== WHAT IS REQUIRED ==
All that should be output is the block of lines below from the line with "This screenshot has width=890, height=533." to the line with "Collapse the Ефективність", both included, exactly as written.

Collected data
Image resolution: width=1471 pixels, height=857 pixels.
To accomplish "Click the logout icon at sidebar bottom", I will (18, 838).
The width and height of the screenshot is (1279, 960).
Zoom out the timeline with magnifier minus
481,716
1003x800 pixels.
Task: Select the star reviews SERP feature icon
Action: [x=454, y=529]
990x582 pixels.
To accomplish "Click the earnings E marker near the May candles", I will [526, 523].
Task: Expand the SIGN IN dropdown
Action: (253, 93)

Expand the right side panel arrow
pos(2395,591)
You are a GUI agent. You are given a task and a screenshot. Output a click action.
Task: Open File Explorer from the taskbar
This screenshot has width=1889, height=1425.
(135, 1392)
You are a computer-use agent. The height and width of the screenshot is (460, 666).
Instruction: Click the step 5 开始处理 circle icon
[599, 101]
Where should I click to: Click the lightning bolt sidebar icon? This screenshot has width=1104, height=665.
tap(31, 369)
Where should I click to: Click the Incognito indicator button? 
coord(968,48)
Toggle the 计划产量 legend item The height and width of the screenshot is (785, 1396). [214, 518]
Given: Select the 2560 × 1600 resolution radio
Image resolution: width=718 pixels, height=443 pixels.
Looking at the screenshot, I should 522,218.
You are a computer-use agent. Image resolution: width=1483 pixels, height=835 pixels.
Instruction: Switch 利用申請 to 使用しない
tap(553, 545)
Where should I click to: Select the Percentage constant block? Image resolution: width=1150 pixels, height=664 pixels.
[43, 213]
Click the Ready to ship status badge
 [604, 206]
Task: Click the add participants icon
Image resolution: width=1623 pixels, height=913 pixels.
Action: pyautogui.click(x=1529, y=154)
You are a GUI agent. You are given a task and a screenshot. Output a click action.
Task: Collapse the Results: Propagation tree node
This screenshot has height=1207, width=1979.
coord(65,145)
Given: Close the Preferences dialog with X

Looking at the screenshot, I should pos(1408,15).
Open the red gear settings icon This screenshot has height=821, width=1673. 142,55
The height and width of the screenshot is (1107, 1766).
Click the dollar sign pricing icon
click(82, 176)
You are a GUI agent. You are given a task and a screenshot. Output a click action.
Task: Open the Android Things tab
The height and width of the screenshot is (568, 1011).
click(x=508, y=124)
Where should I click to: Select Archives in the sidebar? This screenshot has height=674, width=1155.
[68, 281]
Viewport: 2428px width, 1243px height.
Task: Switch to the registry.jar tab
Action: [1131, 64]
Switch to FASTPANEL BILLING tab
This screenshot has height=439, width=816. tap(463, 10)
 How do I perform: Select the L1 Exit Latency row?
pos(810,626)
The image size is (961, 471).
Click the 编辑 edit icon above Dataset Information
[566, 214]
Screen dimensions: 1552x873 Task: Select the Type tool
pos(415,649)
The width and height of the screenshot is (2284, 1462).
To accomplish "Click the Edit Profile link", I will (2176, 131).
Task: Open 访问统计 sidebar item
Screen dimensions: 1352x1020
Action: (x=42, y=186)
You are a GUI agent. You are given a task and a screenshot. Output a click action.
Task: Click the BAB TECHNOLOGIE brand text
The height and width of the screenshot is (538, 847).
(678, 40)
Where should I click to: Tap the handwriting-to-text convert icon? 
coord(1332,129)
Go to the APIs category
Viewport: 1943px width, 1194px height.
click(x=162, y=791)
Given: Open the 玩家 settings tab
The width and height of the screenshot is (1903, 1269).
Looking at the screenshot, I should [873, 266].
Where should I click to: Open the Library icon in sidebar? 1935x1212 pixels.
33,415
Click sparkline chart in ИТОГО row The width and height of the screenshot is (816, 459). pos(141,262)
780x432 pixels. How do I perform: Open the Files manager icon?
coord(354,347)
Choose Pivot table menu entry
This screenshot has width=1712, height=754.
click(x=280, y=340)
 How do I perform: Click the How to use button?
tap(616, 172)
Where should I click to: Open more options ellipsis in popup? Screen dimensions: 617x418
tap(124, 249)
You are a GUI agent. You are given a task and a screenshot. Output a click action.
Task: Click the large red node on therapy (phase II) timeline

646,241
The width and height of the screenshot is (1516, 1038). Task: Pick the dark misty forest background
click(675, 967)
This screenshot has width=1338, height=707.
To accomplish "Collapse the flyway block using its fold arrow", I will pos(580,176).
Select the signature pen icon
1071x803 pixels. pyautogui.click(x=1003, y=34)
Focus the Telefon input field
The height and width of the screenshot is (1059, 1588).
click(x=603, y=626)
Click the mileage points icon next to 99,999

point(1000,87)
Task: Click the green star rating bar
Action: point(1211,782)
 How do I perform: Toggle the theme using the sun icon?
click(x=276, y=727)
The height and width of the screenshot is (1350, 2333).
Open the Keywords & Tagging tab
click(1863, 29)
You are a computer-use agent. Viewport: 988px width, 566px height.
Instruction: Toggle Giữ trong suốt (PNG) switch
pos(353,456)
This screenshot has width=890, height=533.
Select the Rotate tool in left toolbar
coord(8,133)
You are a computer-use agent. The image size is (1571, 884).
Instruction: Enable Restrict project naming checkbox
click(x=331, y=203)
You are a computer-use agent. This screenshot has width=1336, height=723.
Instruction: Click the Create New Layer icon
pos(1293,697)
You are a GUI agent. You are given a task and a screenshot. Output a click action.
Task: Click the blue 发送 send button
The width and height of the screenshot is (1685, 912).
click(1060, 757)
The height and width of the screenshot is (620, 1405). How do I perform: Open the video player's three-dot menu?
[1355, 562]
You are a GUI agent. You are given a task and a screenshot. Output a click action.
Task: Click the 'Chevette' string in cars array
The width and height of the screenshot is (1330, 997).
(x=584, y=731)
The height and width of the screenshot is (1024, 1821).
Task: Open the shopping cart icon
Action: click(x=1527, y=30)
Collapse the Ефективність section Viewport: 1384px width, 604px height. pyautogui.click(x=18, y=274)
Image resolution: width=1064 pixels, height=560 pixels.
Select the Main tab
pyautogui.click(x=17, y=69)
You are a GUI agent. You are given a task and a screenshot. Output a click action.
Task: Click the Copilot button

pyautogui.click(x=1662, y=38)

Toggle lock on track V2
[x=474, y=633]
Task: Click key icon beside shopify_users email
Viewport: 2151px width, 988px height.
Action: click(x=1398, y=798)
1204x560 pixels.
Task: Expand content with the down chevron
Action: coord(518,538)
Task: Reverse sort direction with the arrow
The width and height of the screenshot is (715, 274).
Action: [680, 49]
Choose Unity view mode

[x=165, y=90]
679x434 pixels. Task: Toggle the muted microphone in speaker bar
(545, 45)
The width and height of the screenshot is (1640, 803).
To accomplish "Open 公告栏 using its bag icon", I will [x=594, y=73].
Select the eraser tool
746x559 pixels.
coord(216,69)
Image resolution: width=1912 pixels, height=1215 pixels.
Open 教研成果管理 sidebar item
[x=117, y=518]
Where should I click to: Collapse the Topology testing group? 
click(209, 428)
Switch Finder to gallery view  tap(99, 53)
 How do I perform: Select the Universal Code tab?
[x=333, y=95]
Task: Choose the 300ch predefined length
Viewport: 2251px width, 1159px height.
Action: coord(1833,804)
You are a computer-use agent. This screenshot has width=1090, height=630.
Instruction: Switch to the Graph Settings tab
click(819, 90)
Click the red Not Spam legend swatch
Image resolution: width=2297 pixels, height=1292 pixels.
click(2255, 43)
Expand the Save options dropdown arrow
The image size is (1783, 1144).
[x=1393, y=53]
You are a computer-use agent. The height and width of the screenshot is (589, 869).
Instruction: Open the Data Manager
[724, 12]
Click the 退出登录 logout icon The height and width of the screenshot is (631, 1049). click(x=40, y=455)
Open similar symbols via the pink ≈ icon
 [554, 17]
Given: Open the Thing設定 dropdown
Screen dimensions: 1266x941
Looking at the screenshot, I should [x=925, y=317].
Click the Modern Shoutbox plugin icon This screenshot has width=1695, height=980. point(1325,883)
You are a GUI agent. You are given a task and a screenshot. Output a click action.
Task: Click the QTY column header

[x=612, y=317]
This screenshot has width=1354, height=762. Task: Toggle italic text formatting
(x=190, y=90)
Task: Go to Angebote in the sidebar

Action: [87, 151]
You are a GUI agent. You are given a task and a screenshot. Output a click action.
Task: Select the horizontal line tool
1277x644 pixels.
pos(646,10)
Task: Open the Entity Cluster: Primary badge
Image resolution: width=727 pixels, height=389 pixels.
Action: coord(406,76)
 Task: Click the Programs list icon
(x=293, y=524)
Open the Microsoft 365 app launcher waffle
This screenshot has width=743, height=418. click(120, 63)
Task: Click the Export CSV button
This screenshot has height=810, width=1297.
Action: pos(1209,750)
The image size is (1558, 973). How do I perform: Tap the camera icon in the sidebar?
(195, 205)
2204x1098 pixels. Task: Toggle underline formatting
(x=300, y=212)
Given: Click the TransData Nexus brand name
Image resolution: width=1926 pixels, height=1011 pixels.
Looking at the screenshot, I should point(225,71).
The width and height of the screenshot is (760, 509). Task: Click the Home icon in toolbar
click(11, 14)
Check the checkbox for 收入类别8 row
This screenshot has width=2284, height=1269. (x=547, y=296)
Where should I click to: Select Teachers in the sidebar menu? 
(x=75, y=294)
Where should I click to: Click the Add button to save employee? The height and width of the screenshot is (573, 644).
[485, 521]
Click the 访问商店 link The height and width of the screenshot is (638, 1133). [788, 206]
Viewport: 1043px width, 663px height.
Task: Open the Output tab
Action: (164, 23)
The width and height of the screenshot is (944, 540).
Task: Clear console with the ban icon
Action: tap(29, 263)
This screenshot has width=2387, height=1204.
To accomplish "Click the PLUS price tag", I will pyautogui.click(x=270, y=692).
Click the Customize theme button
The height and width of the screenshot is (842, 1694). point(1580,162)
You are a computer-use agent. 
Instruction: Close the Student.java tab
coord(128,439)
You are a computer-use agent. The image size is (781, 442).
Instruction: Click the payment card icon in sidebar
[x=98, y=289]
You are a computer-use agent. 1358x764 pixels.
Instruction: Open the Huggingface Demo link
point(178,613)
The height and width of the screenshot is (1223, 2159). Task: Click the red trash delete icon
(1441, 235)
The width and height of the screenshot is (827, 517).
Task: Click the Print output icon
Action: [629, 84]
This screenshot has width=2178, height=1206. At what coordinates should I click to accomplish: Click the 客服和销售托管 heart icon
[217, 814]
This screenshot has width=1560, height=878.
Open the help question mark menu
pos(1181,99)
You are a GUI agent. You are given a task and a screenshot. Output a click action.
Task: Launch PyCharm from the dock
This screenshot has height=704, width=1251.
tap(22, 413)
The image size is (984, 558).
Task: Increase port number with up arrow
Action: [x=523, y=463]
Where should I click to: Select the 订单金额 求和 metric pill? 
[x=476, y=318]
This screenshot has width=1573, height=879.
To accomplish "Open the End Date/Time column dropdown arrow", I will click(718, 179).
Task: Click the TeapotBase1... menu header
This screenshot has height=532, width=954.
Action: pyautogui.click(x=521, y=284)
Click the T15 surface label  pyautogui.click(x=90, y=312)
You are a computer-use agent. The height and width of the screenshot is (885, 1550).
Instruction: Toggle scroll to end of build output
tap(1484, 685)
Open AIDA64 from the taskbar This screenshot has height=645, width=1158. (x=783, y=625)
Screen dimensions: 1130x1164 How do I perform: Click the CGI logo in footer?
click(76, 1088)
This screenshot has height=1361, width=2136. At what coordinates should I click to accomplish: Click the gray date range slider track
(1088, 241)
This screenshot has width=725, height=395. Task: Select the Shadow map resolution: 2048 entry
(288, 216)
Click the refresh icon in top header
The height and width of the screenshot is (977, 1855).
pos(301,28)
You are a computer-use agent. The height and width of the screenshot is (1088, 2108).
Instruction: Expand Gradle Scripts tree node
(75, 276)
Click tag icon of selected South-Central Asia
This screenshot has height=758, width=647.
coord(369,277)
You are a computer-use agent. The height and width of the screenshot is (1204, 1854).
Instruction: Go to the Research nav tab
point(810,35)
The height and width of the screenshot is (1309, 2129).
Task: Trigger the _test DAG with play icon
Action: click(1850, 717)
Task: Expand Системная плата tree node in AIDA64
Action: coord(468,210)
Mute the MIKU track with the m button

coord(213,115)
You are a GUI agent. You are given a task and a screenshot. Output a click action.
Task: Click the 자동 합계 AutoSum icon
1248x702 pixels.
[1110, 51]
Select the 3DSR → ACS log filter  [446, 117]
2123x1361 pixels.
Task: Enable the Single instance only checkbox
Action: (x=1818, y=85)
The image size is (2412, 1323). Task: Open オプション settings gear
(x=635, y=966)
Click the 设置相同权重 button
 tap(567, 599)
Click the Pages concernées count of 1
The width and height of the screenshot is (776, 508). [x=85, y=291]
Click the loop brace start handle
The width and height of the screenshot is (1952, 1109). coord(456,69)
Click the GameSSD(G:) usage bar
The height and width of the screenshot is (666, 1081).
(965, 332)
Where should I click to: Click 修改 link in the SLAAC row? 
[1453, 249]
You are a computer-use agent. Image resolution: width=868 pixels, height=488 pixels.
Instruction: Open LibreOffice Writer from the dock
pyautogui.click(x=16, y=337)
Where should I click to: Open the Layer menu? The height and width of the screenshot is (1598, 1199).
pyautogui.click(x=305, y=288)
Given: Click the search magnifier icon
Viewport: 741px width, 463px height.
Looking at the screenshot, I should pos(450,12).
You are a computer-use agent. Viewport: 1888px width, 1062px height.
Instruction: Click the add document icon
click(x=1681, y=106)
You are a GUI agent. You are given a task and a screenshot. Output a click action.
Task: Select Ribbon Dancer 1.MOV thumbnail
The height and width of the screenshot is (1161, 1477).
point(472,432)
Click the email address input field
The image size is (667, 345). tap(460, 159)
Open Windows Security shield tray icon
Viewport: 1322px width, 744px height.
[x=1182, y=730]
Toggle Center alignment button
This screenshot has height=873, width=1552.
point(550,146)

== RESULT OF THE EXERCISE ==
This screenshot has width=890, height=533.
Select the Rotate tool in left toolbar
coord(8,133)
You are a computer-use agent. The image size is (1571, 884).
Instruction: Enable Restrict project naming checkbox
click(x=331, y=203)
You are a computer-use agent. This screenshot has width=1336, height=723.
Instruction: Click the Create New Layer icon
pos(1293,697)
You are a GUI agent. You are given a task and a screenshot. Output a click action.
Task: Click the blue 发送 send button
The width and height of the screenshot is (1685, 912).
click(1060, 757)
The height and width of the screenshot is (620, 1405). How do I perform: Open the video player's three-dot menu?
[1355, 562]
You are a GUI agent. You are given a task and a screenshot. Output a click action.
Task: Click the 'Chevette' string in cars array
The width and height of the screenshot is (1330, 997).
(x=584, y=731)
The height and width of the screenshot is (1024, 1821).
Task: Open the shopping cart icon
Action: click(x=1527, y=30)
Collapse the Ефективність section Viewport: 1384px width, 604px height. pyautogui.click(x=18, y=274)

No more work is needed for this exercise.